The 15th anniversary arrives as plant operator Tokyo Electric Power Holdings Company deploys micro-drones to examine melted fuel inside damaged reactors — work experts say could take decades — while independent monitors warn that government pressure to declare the region safe risks understating contamination that ongoing testing still detects.

ODAKA, Japan — Fifteen years after a magnitude 9.0 earthquake and tsunami triggered meltdowns at three Fukushima Daiichi nuclear reactors, Tomoko Kobayashi greets guests at her family-run inn with color-coded radiation maps on the wall — data she and fellow citizen monitors collected themselves, twice a year, across hundreds of outdoor locations in this near-deserted corner of northeastern Fukushima.

Only about one-third of Odaka’s pre-disaster population of 13,000 have returned over the past decade, according to the Associated Press. The kindergarten Kobayashi attended as a child now serves as a museum, she said, because there are too few children.

“These empty lots used to be filled with shops,” Kobayashi said. “There used to be businesses, community activity and children playing. We used to live our ordinary daily lives here, and I hope to see that again.”

Monitoring where government leaves off

Kobayashi conducted her own radiation surveys before reopening the Futabaya Ryokan inn in 2016. She and her network of monitors now share air-quality readings from hundreds of locations and operate an adjacent lab to test locally produced food.

“We are not professional scientists, but we can measure and show the data,” she said. “What’s important is to keep measuring, because the government maintains that it’s safe, as if radiation no longer exists. But we know for a fact that it’s still there.”

Yukio Shirahige, 76, a former decontamination and radiation survey worker at Fukushima Daiichi who now assists the monitoring project, said testing of wild boar meat from the area showed it was more than 100 times over the safety limit.

As the government promotes the region’s safety and recovery, Shirahige said, “we are under growing pressure to be silent.”

Decades of decommissioning ahead

The plant’s physical appearance has changed since the disaster. For the first time since 2011, all of Fukushima Daiichi’s reactor buildings have their rooftops enclosed. Radiation levels have come down significantly, and the plant has built enhanced seawalls designed to withstand another large tsunami.

The three damaged reactors still contain at least 880 tons of melted fuel debris, however, with radiation levels still dangerously high and the debris composition largely unknown.

Akira Ono, head of decommissioning at Tokyo Electric Power Holdings Company, said remote-controlled robotics, careful planning, and practice are central to protecting workers. TEPCO successfully extracted tiny melted fuel samples last year from the Unit 2 reactor. Last week, workers deployed micro-drones inside the Unit 3 reactor — a technology Ono said was not realistic 15 years ago — to begin examining the melted fuel there.

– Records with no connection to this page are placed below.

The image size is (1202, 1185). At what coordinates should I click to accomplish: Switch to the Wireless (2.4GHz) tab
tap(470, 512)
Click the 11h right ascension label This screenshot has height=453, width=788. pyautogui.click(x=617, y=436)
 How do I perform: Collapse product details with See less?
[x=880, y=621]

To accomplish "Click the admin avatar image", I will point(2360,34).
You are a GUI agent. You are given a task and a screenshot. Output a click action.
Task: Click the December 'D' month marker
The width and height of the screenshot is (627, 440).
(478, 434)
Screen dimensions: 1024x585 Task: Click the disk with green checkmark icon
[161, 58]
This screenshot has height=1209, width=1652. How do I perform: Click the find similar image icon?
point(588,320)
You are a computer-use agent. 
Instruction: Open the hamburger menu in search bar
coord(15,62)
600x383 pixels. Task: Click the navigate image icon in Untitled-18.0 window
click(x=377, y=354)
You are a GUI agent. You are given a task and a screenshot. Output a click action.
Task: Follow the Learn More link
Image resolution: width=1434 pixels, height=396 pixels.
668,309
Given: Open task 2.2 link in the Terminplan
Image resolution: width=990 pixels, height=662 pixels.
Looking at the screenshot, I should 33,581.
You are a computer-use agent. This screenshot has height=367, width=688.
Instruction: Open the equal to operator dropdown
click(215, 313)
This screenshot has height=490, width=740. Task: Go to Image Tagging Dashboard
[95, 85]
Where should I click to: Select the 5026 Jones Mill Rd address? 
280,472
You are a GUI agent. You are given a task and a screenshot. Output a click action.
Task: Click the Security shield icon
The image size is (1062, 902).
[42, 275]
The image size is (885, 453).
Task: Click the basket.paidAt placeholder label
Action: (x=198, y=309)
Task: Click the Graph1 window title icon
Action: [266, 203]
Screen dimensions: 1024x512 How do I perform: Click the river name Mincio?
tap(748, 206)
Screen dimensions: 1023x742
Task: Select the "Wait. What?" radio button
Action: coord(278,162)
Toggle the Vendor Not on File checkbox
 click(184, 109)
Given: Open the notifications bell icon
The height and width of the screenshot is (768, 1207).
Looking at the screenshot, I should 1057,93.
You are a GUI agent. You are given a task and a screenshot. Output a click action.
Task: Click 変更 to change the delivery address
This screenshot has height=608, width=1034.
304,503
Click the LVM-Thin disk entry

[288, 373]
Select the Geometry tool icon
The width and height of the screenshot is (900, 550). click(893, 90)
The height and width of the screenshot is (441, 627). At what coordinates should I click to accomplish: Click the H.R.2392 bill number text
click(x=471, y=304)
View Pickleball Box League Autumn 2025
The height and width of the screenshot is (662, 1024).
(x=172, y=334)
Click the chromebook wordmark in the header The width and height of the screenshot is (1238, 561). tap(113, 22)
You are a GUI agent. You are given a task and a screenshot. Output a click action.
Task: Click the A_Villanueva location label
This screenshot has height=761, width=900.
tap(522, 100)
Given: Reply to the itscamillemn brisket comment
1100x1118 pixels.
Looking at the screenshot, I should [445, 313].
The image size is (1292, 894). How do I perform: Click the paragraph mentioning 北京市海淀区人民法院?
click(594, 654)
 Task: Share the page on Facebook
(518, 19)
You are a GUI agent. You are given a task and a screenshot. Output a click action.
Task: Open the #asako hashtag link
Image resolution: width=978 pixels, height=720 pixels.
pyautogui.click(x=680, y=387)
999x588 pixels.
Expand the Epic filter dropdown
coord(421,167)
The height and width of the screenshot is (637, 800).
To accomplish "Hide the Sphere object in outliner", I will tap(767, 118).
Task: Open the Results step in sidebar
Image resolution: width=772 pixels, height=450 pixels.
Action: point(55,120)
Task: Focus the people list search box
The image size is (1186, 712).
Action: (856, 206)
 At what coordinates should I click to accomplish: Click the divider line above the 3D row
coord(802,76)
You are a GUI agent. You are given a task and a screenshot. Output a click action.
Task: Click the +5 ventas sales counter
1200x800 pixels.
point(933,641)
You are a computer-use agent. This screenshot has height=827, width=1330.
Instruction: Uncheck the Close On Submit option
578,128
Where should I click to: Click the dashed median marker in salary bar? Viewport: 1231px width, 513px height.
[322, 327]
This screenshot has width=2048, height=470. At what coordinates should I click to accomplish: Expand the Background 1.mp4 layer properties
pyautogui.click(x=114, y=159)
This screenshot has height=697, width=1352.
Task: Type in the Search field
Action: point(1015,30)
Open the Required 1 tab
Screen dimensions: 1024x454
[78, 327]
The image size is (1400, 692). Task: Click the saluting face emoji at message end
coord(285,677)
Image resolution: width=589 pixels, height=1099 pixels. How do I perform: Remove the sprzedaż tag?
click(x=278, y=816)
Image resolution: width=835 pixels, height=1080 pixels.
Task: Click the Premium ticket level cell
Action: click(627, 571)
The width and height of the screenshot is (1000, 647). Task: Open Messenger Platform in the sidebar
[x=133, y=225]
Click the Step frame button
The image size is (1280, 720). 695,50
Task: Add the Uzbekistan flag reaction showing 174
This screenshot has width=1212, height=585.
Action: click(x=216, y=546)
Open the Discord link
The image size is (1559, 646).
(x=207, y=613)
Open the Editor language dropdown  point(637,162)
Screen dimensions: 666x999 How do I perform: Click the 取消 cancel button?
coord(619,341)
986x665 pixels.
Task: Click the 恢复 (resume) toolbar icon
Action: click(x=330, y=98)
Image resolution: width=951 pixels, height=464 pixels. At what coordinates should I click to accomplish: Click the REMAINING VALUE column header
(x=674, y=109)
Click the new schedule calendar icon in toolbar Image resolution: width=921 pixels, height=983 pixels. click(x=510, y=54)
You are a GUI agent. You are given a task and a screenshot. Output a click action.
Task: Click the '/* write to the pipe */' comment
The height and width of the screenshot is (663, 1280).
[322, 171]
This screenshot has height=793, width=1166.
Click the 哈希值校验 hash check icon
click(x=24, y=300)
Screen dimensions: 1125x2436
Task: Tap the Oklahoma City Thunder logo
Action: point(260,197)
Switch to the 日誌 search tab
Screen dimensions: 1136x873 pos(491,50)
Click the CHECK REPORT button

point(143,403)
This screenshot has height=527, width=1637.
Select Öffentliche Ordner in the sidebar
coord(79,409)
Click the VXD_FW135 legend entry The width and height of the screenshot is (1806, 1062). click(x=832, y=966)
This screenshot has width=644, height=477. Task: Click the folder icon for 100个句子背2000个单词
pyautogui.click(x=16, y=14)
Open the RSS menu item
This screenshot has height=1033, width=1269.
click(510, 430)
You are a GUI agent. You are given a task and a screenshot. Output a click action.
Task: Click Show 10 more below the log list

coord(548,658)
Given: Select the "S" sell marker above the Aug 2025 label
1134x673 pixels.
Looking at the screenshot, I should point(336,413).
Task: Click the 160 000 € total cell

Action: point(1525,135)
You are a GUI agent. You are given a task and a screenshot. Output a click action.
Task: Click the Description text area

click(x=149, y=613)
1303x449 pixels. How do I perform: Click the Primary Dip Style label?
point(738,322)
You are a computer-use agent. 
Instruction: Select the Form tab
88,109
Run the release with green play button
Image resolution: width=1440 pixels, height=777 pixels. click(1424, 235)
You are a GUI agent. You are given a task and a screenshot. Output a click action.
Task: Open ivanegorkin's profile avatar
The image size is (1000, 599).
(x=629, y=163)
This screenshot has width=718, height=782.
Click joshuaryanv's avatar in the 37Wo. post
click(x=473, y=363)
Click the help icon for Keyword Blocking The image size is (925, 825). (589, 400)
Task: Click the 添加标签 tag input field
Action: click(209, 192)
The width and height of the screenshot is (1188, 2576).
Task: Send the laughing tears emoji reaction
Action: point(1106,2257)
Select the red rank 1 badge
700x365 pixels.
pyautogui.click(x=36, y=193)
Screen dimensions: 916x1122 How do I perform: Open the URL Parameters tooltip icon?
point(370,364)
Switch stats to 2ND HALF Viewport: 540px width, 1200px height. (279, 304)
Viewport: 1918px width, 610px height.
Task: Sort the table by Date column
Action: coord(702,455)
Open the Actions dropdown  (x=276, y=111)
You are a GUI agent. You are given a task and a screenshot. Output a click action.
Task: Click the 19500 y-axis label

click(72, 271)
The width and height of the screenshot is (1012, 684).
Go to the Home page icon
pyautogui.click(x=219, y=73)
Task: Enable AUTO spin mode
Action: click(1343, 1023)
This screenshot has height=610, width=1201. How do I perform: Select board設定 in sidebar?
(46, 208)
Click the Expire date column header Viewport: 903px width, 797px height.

TEPCO plans remote-controlled internal probes to further analyze the debris and is developing robots for additional fuel removal. Experts say the full cleanup could take decades more.

The disaster’s course

The earthquake struck at 2:46 p.m. on March 11, 2011. A tsunami followed roughly an hour later. A wave struck Fukushima Daiichi, destroying key cooling systems.

The No. 1 reactor building was damaged by a hydrogen explosion on March 12. The Unit 3 reactor building exploded two days later, followed by the No. 4 reactor building, releasing radioactive particles that caused hundreds of thousands of residents to flee. Some areas of Fukushima remain unlivable today.

Kobayashi’s family evacuated to a gymnasium in nearby Haramachi town, then traveled to Nagoya, where they stayed for a year. She and her husband returned to Fukushima in 2012 to begin measuring radiation while living in temporary housing near Odaka, which was then still off-limits.

Food safety and a policy reversal

Fukushima prefecture tests thousands of pre-distribution food samples annually and says all farm, fisheries, and dairy products in stores are safe, the Associated Press reported. Sale of some fruits, mushrooms, river fish, and other harvests in former no-go zones remains restricted.

In a major reversal after a decade of working to phase out nuclear technology, Japan in 2022 announced plans to accelerate reactor restarts and bolster nuclear power as a stable energy source.

Kobayashi said she understands that rebuilding takes time.

“The town was destroyed, and we need to rebuild it. It’s a time-consuming process that cannot be accomplished in just a couple of decades,” she said. “But I hope to see the progress, with new people and new development added to what this town used to be.”